(Collected data entries)
* begin *

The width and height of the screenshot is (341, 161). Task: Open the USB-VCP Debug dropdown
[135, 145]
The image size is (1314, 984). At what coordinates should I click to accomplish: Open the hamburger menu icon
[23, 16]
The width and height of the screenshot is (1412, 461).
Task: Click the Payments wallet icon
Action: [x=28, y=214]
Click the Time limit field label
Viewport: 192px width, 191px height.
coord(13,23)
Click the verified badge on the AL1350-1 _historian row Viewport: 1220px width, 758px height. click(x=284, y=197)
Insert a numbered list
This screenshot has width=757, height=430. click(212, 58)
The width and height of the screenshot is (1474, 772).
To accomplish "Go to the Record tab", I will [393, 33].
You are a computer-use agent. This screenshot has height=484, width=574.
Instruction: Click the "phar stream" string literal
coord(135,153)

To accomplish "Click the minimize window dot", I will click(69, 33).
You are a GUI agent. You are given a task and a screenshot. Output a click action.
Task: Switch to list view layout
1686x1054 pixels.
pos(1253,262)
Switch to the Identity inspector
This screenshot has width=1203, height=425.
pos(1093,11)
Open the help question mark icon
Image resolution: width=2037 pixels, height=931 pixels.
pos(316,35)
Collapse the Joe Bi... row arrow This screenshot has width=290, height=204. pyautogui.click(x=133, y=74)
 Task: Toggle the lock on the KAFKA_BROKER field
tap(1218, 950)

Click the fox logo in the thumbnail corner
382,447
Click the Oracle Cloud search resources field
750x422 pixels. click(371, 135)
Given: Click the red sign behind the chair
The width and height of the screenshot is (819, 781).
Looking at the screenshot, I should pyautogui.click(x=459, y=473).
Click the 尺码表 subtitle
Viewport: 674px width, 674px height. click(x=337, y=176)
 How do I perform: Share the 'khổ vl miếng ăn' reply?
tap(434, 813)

* end *

Please copy the lines above exactly, everything from the line that contains "You are a GUI" down to the line that contains "pos(1253,262)", with both of those lines included.

You are a GUI agent. You are given a task and a screenshot. Output a click action.
Task: Switch to list view layout
1686x1054 pixels.
pos(1253,262)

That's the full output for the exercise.